Paul, devenu sérieux, l'amena chez sa mère.
Elle dénigra les usages de Pont-l'Évêque, fit la princesse, blessa Félicité; et Mme Aubain, à son départ, sentit un allégement.
La semaine suivante, on apprit la mort de M. Bourais, en Basse Bretagne, dans une auberge. La rumeur d'un suicide se confirma; des doutes s'élevèrent sur sa probité. Mme Aubain étudia ses comptes, et ne tarda pas à connaître la kyrielle de ses noirceurs: détournements d'arrérages, ventes de bois dissimulées, fausses quittances, etc. De plus, il avait un enfant naturel, et «des relations avec une personne de Dozulé».
Ces turpitudes l'affligèrent beaucoup. Au mois de mars 1853, elle fut prise d'une douleur dans la poitrine; sa langue paraissait couverte de fumée, les sangsues ne calmèrent pas l'oppression; et le neuvième soir elle expira, ayant juste soixante-douze ans.
On la croyait moins vieille, à cause de ses cheveux bruns, dont les bandeaux entouraient sa figure blême, marquée de petite vérole. Peu d'amis la regrettèrent, ses façons étant d'une hauteur qui éloignait.
Félicité la pleura, comme on ne pleure pas les maîtres.
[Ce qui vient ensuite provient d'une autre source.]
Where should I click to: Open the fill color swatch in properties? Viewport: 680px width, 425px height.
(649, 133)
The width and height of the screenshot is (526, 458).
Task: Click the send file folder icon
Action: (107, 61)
Que Madame mourût avant elle, cela troublait ses idées, lui semblait contraire à l'ordre des choses, inadmissible et monstrueux.
Dix jours après (le temps d'accourir de Besançon), les héritiers survinrent. La bru fouilla les tiroirs, choisit des meubles, vendit les autres, puis ils regagnèrent l'enregistrement.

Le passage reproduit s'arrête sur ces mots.